DOCUMENT EXCERPT:

KwanLab / Autometa

Autometa: Automated Extraction of Genomes from Shotgun Metagenomes
https://autometa.readthedocs.io
Other
40 stars 15 forks source link

Use of metrics like gene density and kmer content for taxon assignments #115

Open tderond opened 3 years ago

tderond commented 3 years ago

These are just some thoughts, free to ignore if you've considered them already or if I'm misunderstanding how autometa does taxon assignments

If I understand it right, currently Autometa uses some form of consensus of the originating organisms of Diamond nr search hits to do taxon assignments for contigs.

Could it maybe help to consider other metrics of the contig in this process? Might be useful if there's not a lot of genes on the contig that you can search for. I know that in the binning process, kmer content is used, but I don't think it is for taxon assignment? I know that the Kwan lab has thought a lot about how quickly kmer content adapts to a new hosts after horizontal gene transfer. What about gene density? E.g., In my (flawed) experience the gene density of virusses>most bacteria>cyanobacteria>protists>animals.

jason-c-kwan commented 3 years ago

Sorry I took such a long time to reply to this! I've certainly thought about this because sometimes you get a random bacterial gene on an obviously eukaryotic contig, and thus low density could be useful. However, I think we would have to figure out a nuanced way to use it because there are plenty of bacterial symbionts that have low gene density. Having said that, I think we could probably add the coding density to output tables easily enough since we run prodigal on the contigs anyway.

[Collected data]
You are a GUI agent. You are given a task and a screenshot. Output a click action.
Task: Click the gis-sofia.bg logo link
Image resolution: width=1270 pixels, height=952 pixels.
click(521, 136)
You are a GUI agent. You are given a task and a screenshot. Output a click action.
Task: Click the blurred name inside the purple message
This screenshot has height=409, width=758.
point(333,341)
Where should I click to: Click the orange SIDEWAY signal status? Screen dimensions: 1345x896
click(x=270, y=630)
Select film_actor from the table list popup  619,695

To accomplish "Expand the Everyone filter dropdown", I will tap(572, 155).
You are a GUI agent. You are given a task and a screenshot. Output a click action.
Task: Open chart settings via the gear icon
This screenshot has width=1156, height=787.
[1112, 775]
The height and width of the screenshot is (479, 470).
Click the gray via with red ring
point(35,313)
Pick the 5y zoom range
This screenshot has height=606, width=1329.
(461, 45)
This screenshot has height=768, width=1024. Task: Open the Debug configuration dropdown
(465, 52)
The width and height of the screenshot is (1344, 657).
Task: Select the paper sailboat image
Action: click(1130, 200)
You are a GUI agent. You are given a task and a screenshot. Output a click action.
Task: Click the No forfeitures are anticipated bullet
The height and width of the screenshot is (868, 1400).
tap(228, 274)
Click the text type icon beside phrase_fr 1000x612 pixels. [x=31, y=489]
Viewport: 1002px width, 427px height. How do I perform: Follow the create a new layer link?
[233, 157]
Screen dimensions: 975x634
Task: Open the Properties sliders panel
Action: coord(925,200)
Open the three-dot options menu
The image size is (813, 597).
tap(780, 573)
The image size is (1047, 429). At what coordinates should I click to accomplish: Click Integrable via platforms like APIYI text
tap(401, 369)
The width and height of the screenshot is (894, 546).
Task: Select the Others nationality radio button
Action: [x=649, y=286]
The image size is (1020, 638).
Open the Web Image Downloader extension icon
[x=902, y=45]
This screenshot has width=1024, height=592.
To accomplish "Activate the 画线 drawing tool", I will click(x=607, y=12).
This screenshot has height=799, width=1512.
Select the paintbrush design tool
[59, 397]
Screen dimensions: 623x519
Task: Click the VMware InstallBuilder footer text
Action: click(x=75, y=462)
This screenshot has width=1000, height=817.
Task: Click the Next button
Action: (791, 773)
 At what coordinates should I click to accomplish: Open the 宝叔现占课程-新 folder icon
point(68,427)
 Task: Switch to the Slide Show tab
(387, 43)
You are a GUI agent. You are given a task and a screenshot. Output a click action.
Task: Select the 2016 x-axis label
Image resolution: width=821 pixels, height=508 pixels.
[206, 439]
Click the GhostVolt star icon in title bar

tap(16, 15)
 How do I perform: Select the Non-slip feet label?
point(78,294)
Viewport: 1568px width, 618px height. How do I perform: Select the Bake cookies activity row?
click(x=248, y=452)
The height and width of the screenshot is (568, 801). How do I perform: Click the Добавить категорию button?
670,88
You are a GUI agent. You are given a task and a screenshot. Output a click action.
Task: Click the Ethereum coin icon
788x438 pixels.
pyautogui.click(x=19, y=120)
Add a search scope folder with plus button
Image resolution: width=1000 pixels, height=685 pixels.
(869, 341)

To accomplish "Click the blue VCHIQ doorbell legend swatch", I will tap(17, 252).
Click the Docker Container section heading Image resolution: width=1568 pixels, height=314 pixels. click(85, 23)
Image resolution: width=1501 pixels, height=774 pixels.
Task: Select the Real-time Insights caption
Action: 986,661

PROBLEM STATEMENT:
In the Autometa issue thread, what does jason-c-kwan say could probably be added to the output tables easily enough?

YOUR SOLUTION:
The coding density, since prodigal is already run on the contigs.